If only somebody had asked in creating this play: who are these characters, where are they, what are they doing, what is this about, how can we make it clearer to the audience?

It shouldn't be philistinish to expect some degree of clarity from even the most experimental theatrical piece. The people who walked out on Saturday night didn’t want to when they took their seats. They didn’t expect to. Ninety minutes isn’t that long to sit and watch some theatre, but—as the audience exodus reveals—what should have been a triumphant heralding of a major new Manhattan theatre space turned out to be the absolute, thudding opposite.

Mrs. Murray’s Menagerie

Everything is so understated in Ars Nova's Mrs Murray’s Menagerie (Ars Nova at Greenwich House, 27 Barrow Street, to April 27) directed by Lila Neugebauer, that you don’t realize how brilliant You Sin-Chen and Laura Jellinek’s set is. It really does feel like a drab meeting room where a focus group are meeting to discuss their feelings about a popular children’s television show.
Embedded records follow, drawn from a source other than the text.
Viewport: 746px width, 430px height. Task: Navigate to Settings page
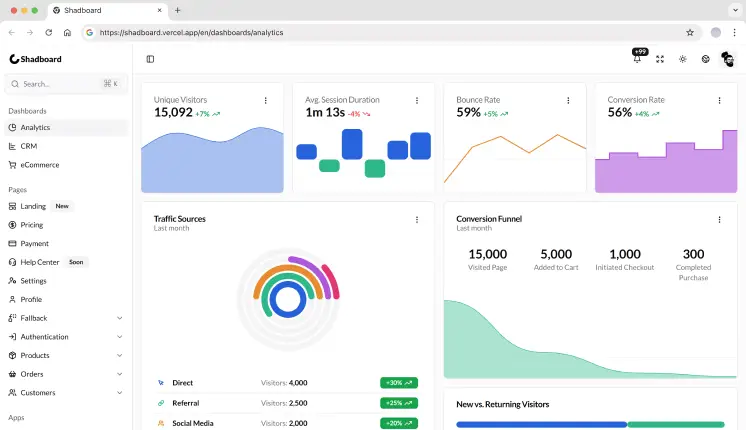[33, 281]
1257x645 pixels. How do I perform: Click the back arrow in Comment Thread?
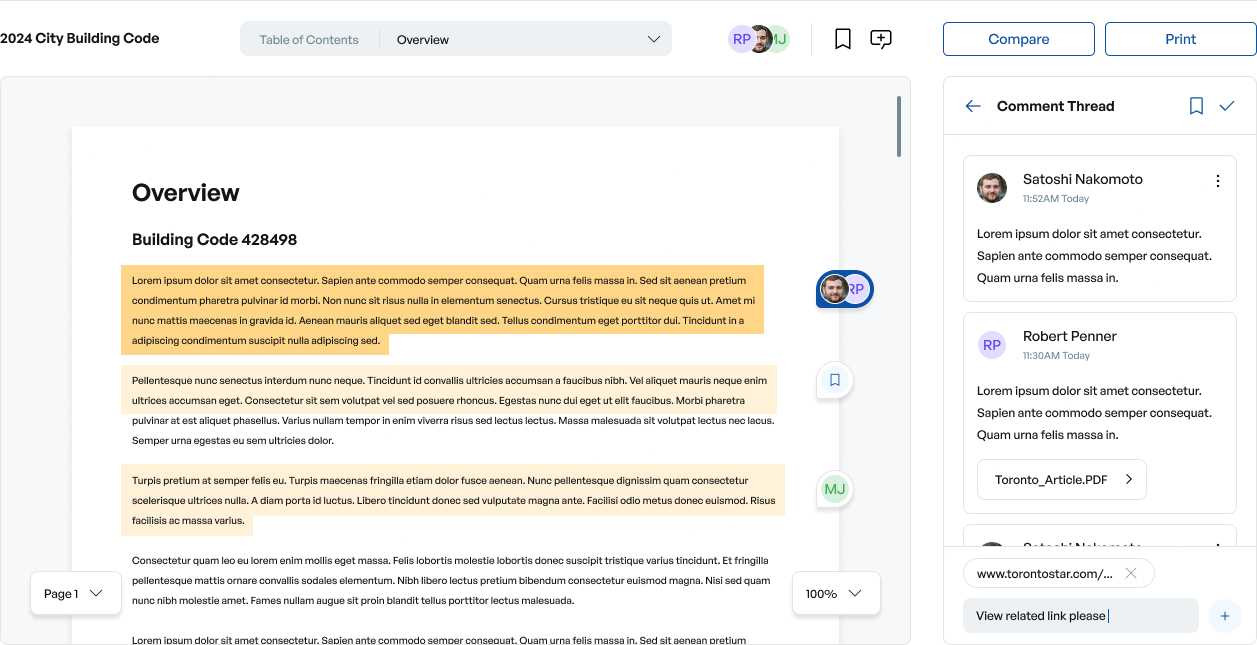pyautogui.click(x=972, y=106)
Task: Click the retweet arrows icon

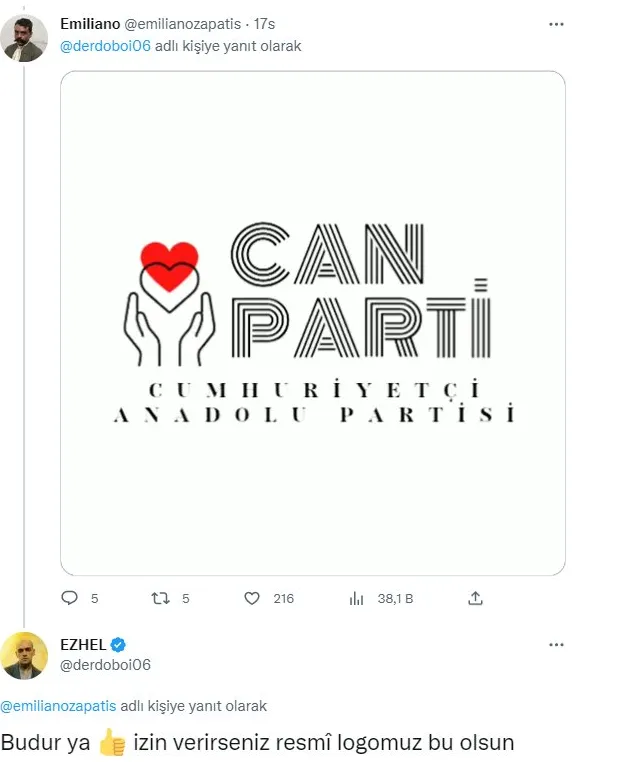Action: click(159, 598)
The unseen producers of the show want to create a spin-off from it: Candace’s Closet or Teddy’s Treehouse. This focus group—made up of the all-excellent Philip James Brannon, Joe Curnutte. Michael Dalto, Carmen M. Herlihy, January LaVoy, and Stephanie Wright Thompson—will help change that.

This Mad Ones' production is just as subtle and direct in its wonderful writing and characterization. Focus group questioner Dale (a drily unreadable Brad Heberlee) has an assistant Jim (an earnest and nervy Marc Bovino) who must write comically quickly on a blackboard all the group’s responses to questions (he is so fast he earns our applause).

There are no big emotional speeches by any members of this group, but instead we watch a steady accumulation of life detail and tensions around sexism and racism that simmer while questions about the show are asked and answered. It's both very funny and extremely excruciating.

Just why is Mrs. Murray so benign? Who is their favorite character? In answering what is asked of the group, Roger will reveal himself to be a creepy mansplainer; Gloria someone who wants to be listened to; Celeste as an assertive mother; Wayne a gruff, slightly menacing dad; Ernest, watchful and direct; and June, who wants to believe the best in people. We never see the characters fully, but we see a tantalizing approximation of who they may be, and what they would show of themselves in a focus group setting.

There are unseen problems in marriages and a growing sense of anger towards Roger. But nothing erupts in this focus group; the focus is on a flowing, then tightening, set of group dynamics. Our eyes flick to the minute shifts of expressions and reactions. Mrs. Murray's Menagerie is both plain and intriguing—and no walkouts.